PROBLEMS AND TASKS:
(a) In the recycling text, how many metric tons of chicken paws does the U.S. export every year?
(b) Extend the recycling text, picking up right after its final sentence.

STUDY TEXT:
....................

I grew up on a little farm in a big family without a lot of resources. We reused, recycled, or repurposed everything imaginable. A lot of my siblings  worked at a diner and brought home one-gallon glass mayonnaise jars, which we used as milk jugs for our cow. All the junk mail got turned into scratch paper (and, if it was really high-quality, homework paper). We of course had a massive compost heap out back. Those cardboard tubes from wire coat hangers? We used them to make firestarters (and, sometimes, fireworks :-)). Recycling wasn’t remotely a political thing; it was a way of life. Not just because it saved money, which it obviously did, but also because it was satisfyingly creative and worthwhile on a lot of levels.

So I’m always on the lookout for recycling stories, the weirder the better.

The episode begins over lunch with Carlos Ayala at Golden Unicorn in New York’s Chinatown. Ayala is the Vice President of International at Perdue Farms. This means he’s the guy in charge of exporting products that aren’t so desirable in the U.S. — including chicken feet, or paws. On the menu that day at the Golden Unicorn: chicken paws in black bean sauce and a special, off-the-menu, ginger-infused chicken paw dessert. Ayala tells us that the U.S. exports 300,000 metric tons of chicken paws every year, nearly all of them to Asia. This export market is big business for chicken manufacturers in the U.S. and is not without drama.

We also visit MedWish International in Cleveland, Ohio, which repurposes medical “waste” — often unused supplies or outdated equipment — and sends it to needy hospitals in 90 countries around the world. (Tight regulations in the U.S. forbid MedWish from sending the stuff to needy hospitals or clinics in the U.S.) To date, MedWish has kept 2.2 million pounds of medical waste out of landfills.

Finally, Nathan Myhrvold  of Intellectual Ventures, a recurring character in these parts, talks about the nuclear-energy firm TerraPower that he, Bill Gates, and others have founded. How is this nuclear-energy firm different than others? It uses a different technology and, most relevant to our episode, a different fuel: nuclear waste.

As it turns out, Myhrvold also shares with us his chicken-feet recipe from his uber-cookbook Modernist Cuisine.

If you need even more weird recycling stories after this episode, you may want to check out our earlier podcast “The Power of Poop.”


Cassidy

Myhrvold did not mention the waste products of depleted Uranium reactors. Are they even more radio active than nuclear waste or inert?

....................

DATA BELOW:

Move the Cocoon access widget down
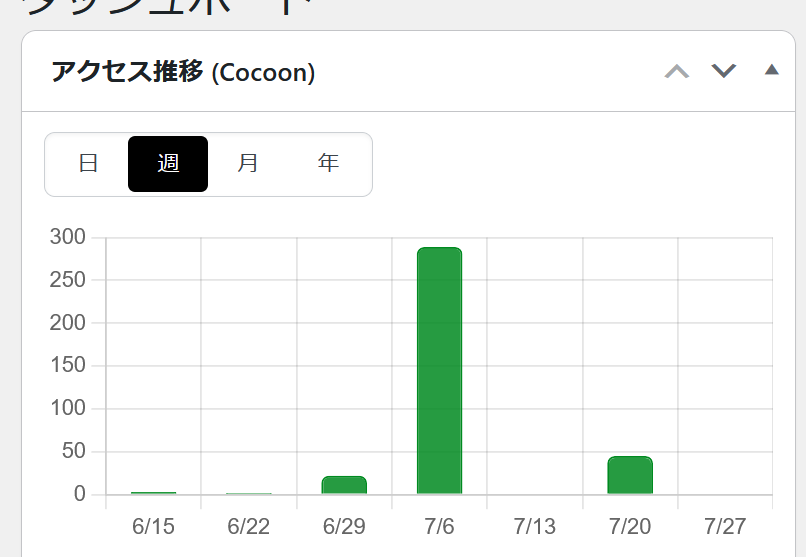 point(724,71)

....................

ANSWERS TO THE PROBLEMS:
(a) 300,000 metric tons.

(b)
Vicki Hannah Lein

I wanted to Talk BAck, but I am legally blind and I could not find where to do that. So here goes:
1. Do you know any examples of people, who, when presented with evidence that overturns their life's work, met that evidence with an "Oh, boy! I love truth!"

2. You seem to assume that test results correlate with actual learning. do you know Alfie Kohn? His book The Case Against Standardized Testing will get you thinking. I'd love to listen to an interview with him.

Thanks for your pursuit of truth and not caring what people think about the questions you ask or the answers you get.
Vicki Hannah Lein

Kevin H

I really liked this episode, especially the nuclear waste recycling. But I would like to know how dangerous is the waste of the wasted material. I mean when the Uranium 238 becomes Plutonium Can it be used for other purpouses? or at least is this new material not radioactive?

Jon

Hello-- If you are ever thinking of updating this podcast, the Arizona Snowbowl has a creative new way to make snow... with waste water!

http://green.blogs.nytimes.com/2012/10/10/do-not-publish-on-the-slopes-gliding-on-wastewater/?src=recg

Enjoy!!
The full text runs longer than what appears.